Language is slippery. It changes over time, presenting other challenges to online researchers. If you use yesterday’s standard descriptive phrase, you may miss a recent item using today’s nomenclature. As we add social media to our research toolboxes, we contend with vernacular language, abbreviations, and condensed words. Researching genetically modified agriculture? Try Frankenfoods as a term. How about an automobile’s speed? A Google employee suggested “zero to sixty” as the most effective search phrase.

What about controlled vocabularies? In graduate schools of library and information science, professors extol the value of indexing. Use the proper thesaurus term and your search results will be more relevant, more targeted, and just plain better. Much of the time, this is true. But the meanings of terms that were applied decades ago could have changed over time. New words to describe social activities, natural phenomena, political movements, business dealings, and even scientific attributes evolve.
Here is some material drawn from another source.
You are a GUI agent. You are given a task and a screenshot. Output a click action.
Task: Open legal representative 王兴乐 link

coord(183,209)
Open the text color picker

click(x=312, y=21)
Have the databases done retrospective updating? Should they? The Library of Congress, for one, has been amazingly progressive about the updating of its subject terminology.

Even in our own world, the terms keywords, metadata, thesauri, descriptors, and index terms are too often used as synonyms. Technically, they have different meanings, but common usage is blurring the distinctions.

As search technology improves, the promise is that semantic analysis will yield better results because it will know what we want even if it isn’t exactly the words we entered in a search box. Will semantic search eliminate the need for human intervention? I’m guessing not. No, I’m hoping not.

What information professionals bring to the table is the ability to understand the many meanings of words, to analyze search results for relevancy, and to explain to others why a particular search result is useful and how it relates to the overarching goal of the research in progress. Information professionals enjoy words for the value they bring to the research process. We would like to trust the search engines to surface relevant results, but we understand that a human grasp of the intricacies, innuendos, and insinuations implicit in language affect search results, whether we’re searching the open web or subscription databases.